On The Political Front is our weekly conversation with NHPR's Senior Political Reporter Josh Rogers. This week, a look at the state budget, as Senate lawmakers begin work on crafting their own version of a two-year plan.
The New Hampshire House did what some thought it wouldn’t – or couldn’t – pass a budget. The process now begins anew in the state Senate.
It does, and while the Senate gets more time to work on the budget -- a full two months -- and has the advantage of more telling revenue figures, it still faces a steep challenge, particularly if Senate budget writers plan to follow on what they say they plan to do.
What do you mean?
Well, for starters, Senate leaders, including senate President Chuck Morse and Senate Finance Chair Jeanie Forrester both say they won’t rely on money from the "Rainy Day" fund for its budget – the House proposed taking $10 million, essentially draining it.
Morse and Forrester have also said they don’t like the redirecting of $53 million dollars form the renewable energy to fund the Department of Transportation. Senate Republicans have also made cutting business taxes a top priority, but dropping the rates of the business enterprise and business profits taxes, will almost certainly drop collections – state revenue officials have estimates the state will lose out on more than $130 million over the next few years.
So the arithmetic for Senate budget writers may be tricky?
It certainly looks that way. But the last few budget cycles, the Senate has really reworked the spending plan sent over by the House and that’s expected this year, too. But with the priorities I’ve mentioned, the challenge of meeting the terms of the settlements of the state’s lawsuits over mental health services and Medicaid Enhancement Tax, there really aren't a lot of obvious places to the money to make the numbers add up.
Does this help or hurt the gambling bill the House will hear tomorrow?
Hard to say. Sen. Morse, who's a sponsor of that bill says the Senate wont include gambling revenue in its budget – so no casino, and no Keno revenue – but with every other revenue idea apparently off the table in the Senate, a few lawmakers might be willing to give gambling more of a look. But the House has never passed casino legislation. The idea isn’t popular with senior House lawmakers in either party, so if it is to go through, it will take support from most of the newcomers. Gov. Hassan says she still wants a casino –meaning one – and has dodged giving direct answers when asked if she’d be open to two casinos. But she’s been quiet on this issue this year. And the topic itself has been quiet – so far at least. Tuesday's hearing might be informative.
The next few weeks could be informative for GOP presidential voters – all the top candidates and some of the not so top ones – will be here.
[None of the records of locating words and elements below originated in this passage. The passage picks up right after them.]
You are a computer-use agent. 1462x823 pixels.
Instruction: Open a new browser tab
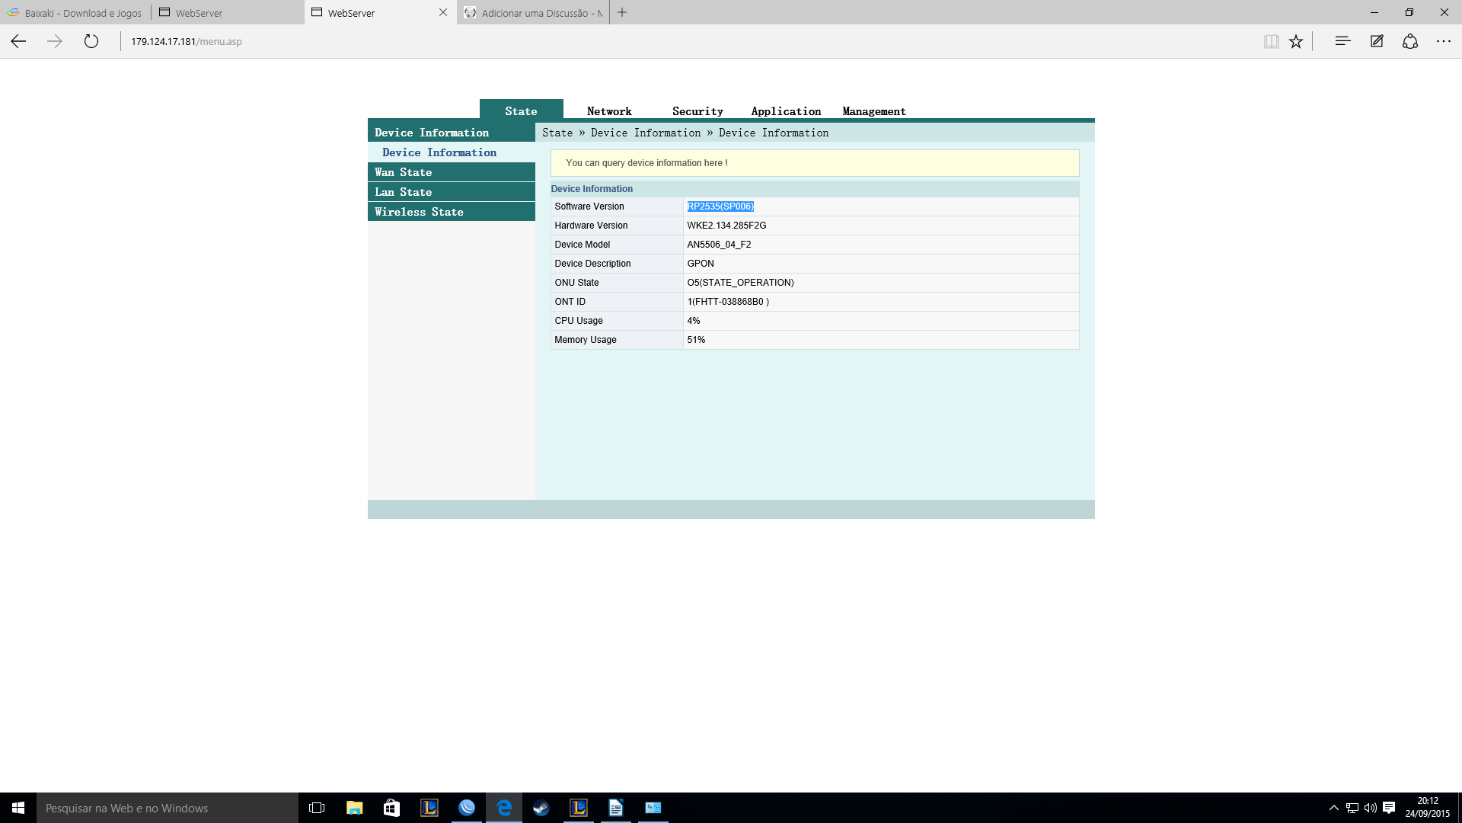pos(622,12)
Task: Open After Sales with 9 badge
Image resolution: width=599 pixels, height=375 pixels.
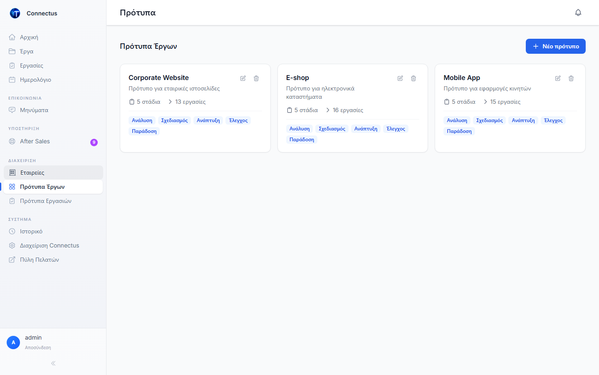Action: pos(53,141)
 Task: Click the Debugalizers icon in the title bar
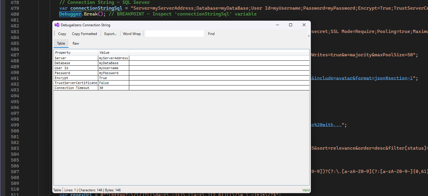tap(57, 25)
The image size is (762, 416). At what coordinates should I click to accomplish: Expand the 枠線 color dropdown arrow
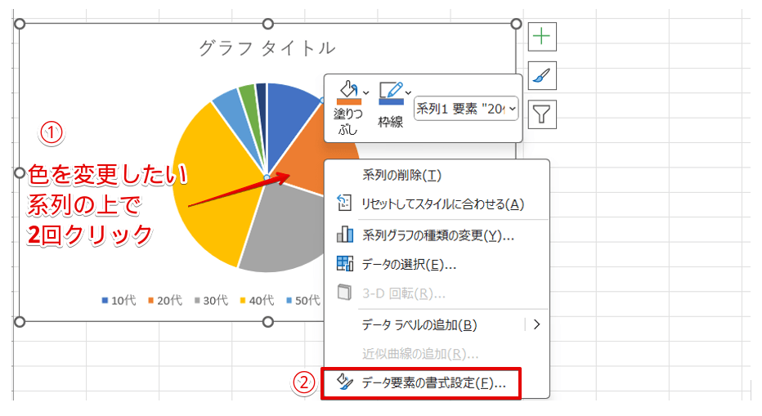click(x=408, y=92)
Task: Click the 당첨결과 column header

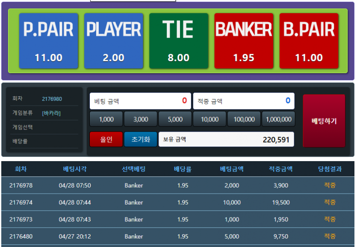Action: [330, 169]
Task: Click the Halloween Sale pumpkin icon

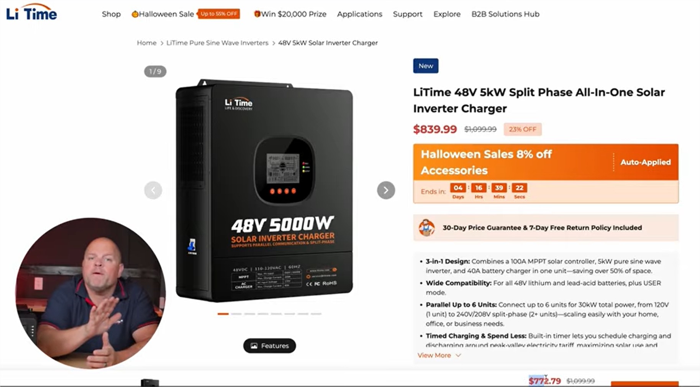Action: tap(135, 14)
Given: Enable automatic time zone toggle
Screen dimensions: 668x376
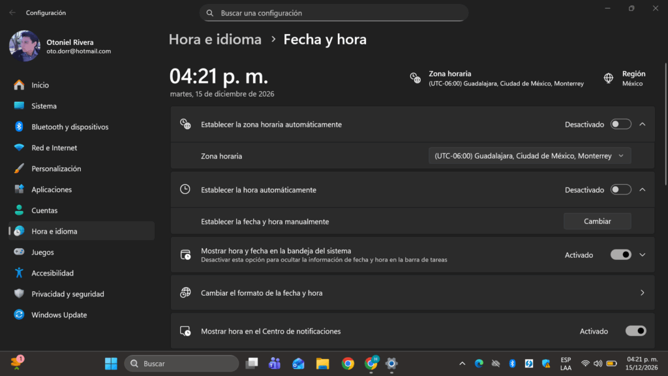Looking at the screenshot, I should click(x=621, y=124).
Yes. Kentucky Senator Rand Paul will be in New Hampshire after he officially launches his campaign. He’s holding a big event on Milford. Then 10 days from now, the GOP will hold its so-called leadership summit in Nashua, where all the leading candidates will speak. It will amount – or at least be covered as—the real kick off of this the 2016 primary.
This sort of event is new, or at least not traditional in New Hampshire.
Well there have been cattle call style events before, but not to this extent in the past few primaries. You could argue they are out of keeping with tradition, or that they are practical, given how many people are running, or looking at running on the GOP side. And for Republican activists, looking to see these folks if not side by side than at least in rapid succession, it will be quite a weekend. Things are a lot more quiet on the Democratic side, right now.
Yes, I did that Massachusetts Sen. Elizabeth Warren has said again she won’t be running –again.
True, but plenty of progressives here and elsewhere are going to keep pushing her. Former Maryland
Governor Martin O’Malley made another trip to New Hampshire last week – he was here twice last month alone --making increasingly populist noises, and strumming a guitar and singing "This Land is Your Land" to young Democrats. I’m not expecting the same from Hillary Clinton if and when she when she next visits New Hampshire.